Öcalan ile görüşmek her şeyden önce benim için büyük bir onur ve mutluluk kaynağı olur. Görüşebilmemiz Kürt sorununun dört parça Kürdistan’da çözümüne yönelik de büyük bir katkı sağlayacaktır. Öyle bir talep ve imkanın oluşması beni de mutlu edecektir.
“TÜRK DEVLETİ İLE BELLİ İLETİŞİMİMİZ VAR”
*Türkiye’nin Öcalan’ın çağrısı sonrası tutumunu nasıl görüyorsunuz? Bu konuda ilişkilerinizde bir ilerleme ve diyalog var mı?

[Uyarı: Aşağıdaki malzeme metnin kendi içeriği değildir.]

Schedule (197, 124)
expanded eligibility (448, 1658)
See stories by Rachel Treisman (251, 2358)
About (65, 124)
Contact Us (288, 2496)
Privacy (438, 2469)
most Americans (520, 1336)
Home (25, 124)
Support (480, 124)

Başta Kürt sorunu olmak üzere Ortadoğu ve dünyada yaşanan tüm sorunların çözümü için Öcalan’ın 27 Şubat’da yapmış olduğu ‘Barış ve Demokratik Toplum Çağrısı’ önemlidir. Biz bu çağrının sonuçlarının ne kadar olumlu olduğuyla da karşılaştık. Özellikle Rojava, Kuzey ve Doğu Suriye’nin tümüne bu çağrının yansımaları çatışmasızlık ve istikrar yönünde oldu. Bir ateşkes durumu var. Bu da elbette bu çağrının sonuçlarından bir tanesi. Türk devletiyle belli bir iletişimimiz var. Mevcut ateşkesin de kalıcı bir ateşkese dönüşmesini isteriz. Yine Türk devletiyle aramızda sorun olarak duran diğer tüm hususlar için de bunun kalıcı bir çözüme dönüşmesi lazım. Burada bulunacak ortak yol ve çözüm de Kürdistan’ın diğer parçalarında ulaşılacak ortak çözümle olacaktır. Birbiriyle iç içe geçmiş sorunlar var çünkü. Dolayısıyla bulunacak çözüm de sadece Kürdistan’ın bir parçasını değil, diğer tüm parçaları da kapsayacaktır. Bu anlamda diyalog ve iletişimi sürdürmek çözüm açısından gerekli ve önemli.